== REQUIREMENT ==
Transcribe the lines exactly, beginning with the one that contains "Given: Expand the caret beside the gear icon" and ending with the final line of the records. Do not transcribe pictures.

== PROVIDED MATERIAL ==
▬▬▬▬▬▬
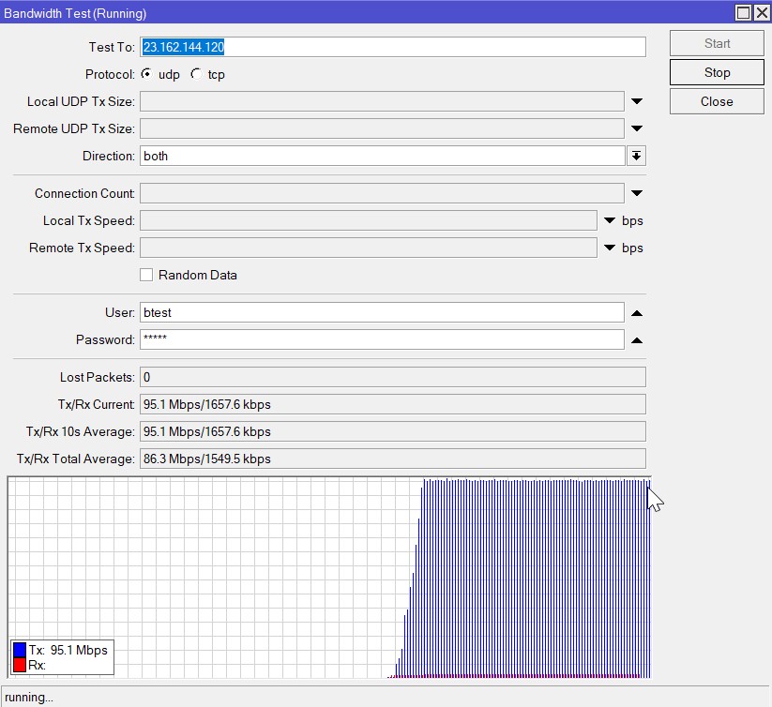Expand the Remote Tx Speed field
Screen dimensions: 772x707
[x=609, y=248]
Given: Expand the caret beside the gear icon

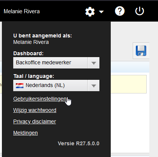Looking at the screenshot, I should coord(101,12).
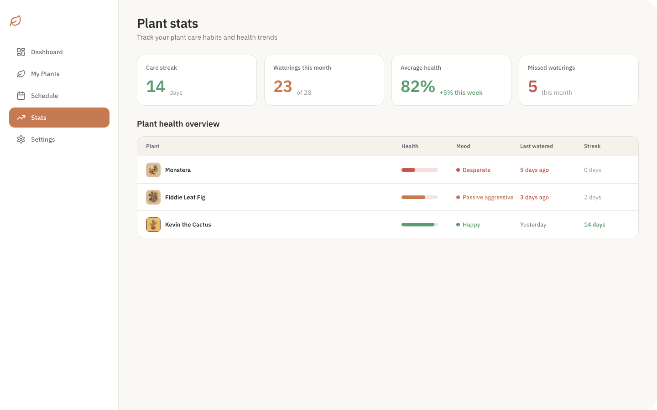Click the Passive aggressive mood label
The height and width of the screenshot is (410, 657).
pos(488,197)
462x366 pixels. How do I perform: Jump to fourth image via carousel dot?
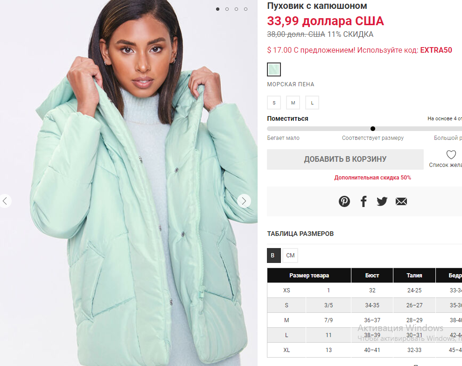coord(245,9)
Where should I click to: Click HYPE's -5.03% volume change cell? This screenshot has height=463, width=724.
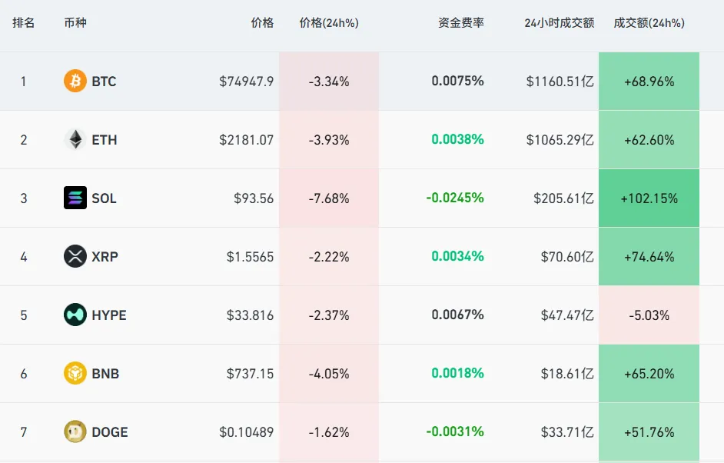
▬▬▬▬▬▬
== COMPLETED TASK ==
Given: Expand the caret beside the gear icon

Looking at the screenshot, I should coord(101,12).
Click the Passive aggressive mood label
The height and width of the screenshot is (410, 657).
pos(488,197)
462x366 pixels. How do I perform: Jump to fourth image via carousel dot?
coord(245,9)
Where should I click to: Click HYPE's -5.03% volume change cell? This screenshot has height=463, width=724.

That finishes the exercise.